In most countries, current prevalence of smokeless tobacco use is higher among men than among women. Some exceptions are found at all levels of prevalence (in women and men, respectively): Bangladesh (27.9, 26.9), Barbados (0.6, 0), Cambodia (12.7, 0.7), Cape Verde (5.8, 3.5), Malaysia (3.1, 0.5), Mauritania (28.3, 5.7), South Africa (10.9, 2.4), Thailand (6.3, 1.3) and Viet Nam (2.3, 0.3).

Demographic health survey data indicate that in countries in AFRO and SEARO smokeless tobacco is more prevalent in rural compared to urban areas, and higher among low-income compared to high-income groups.
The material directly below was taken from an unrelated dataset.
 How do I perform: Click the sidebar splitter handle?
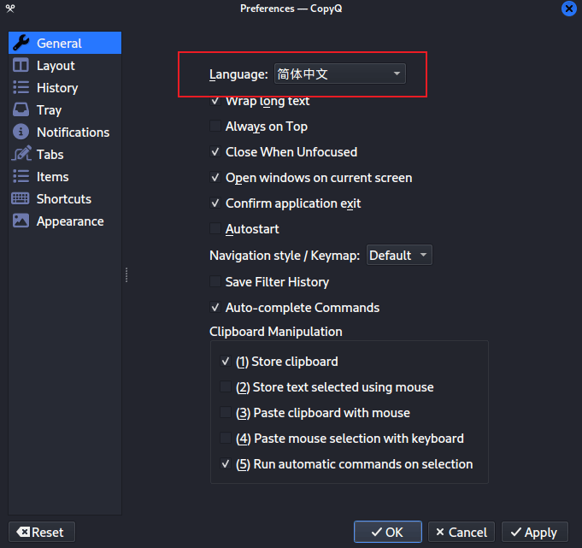tap(126, 274)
Also, prevalence generally increases with increasing age.

Some countries warrant more detailed information of their pattern of smokeless tobacco use, and are presented below.

1.3.2 Country specific data

(a) India

The India Global Adult Tobacco Survey (2009–10) revealed that 26% of all adults use smokeless tobacco in some form, 21.4% daily and 4.5% occasionally. Prevalence in men (32.9%) is higher than in women (18.4%), and is higher in rural (29.3%) than urban areas (17.7%). Large variations are observed between States, from around 5% in Himachal Pradesh, Goa and Chandigarh to 49% in Bihar (India GATS Report, 2009–10).

Khaini is the most commonly used smokeless tobacco product (11.6%), followed by gutka (8.2%). Prevalence of khaini chewing is significantly higher among men (18%) than among women (5%); 13.1% men and 2.9% women chew gutka; 6.2% (7.5% men, 4.9% women) of adults use betel quid with tobacco; 4.7% (3.3% men, 6.3% women) use tobacco products such as mishri, gul, gudakhu for oral application (dentifrice); and 4.4% uses some other products, such as snuff for nasal application and some local products. The pattern of use of smokeless tobacco products also varies widely in different States of India (Table 1.6) (India GATS Report, 2009–10).

Proportion of dual tobacco users (smoking+smokeless) is 19.4% among men and 5.3% among women (Sinha et al., 2011).

(b) Bangladesh

In Bangladesh the most prevalent form of smokeless tobacco is betel quid with tobacco (24.3%), followed by gul (5.3%), sada pata (1.8%), khaini (1.5%) and others (1.4%) (BAN GATS Report, 2009). Use decreases with increasing education and socioeconomic level in both men and women, by a steeper rate among women compared to men. Among current users, those with the highest prevalence of use of gul and khaini were labourers among men (7.5% and 2.8%, respectively) and homemaker among women (5.7% and 1.4%, respectively) (BAN GATS Report, 2009).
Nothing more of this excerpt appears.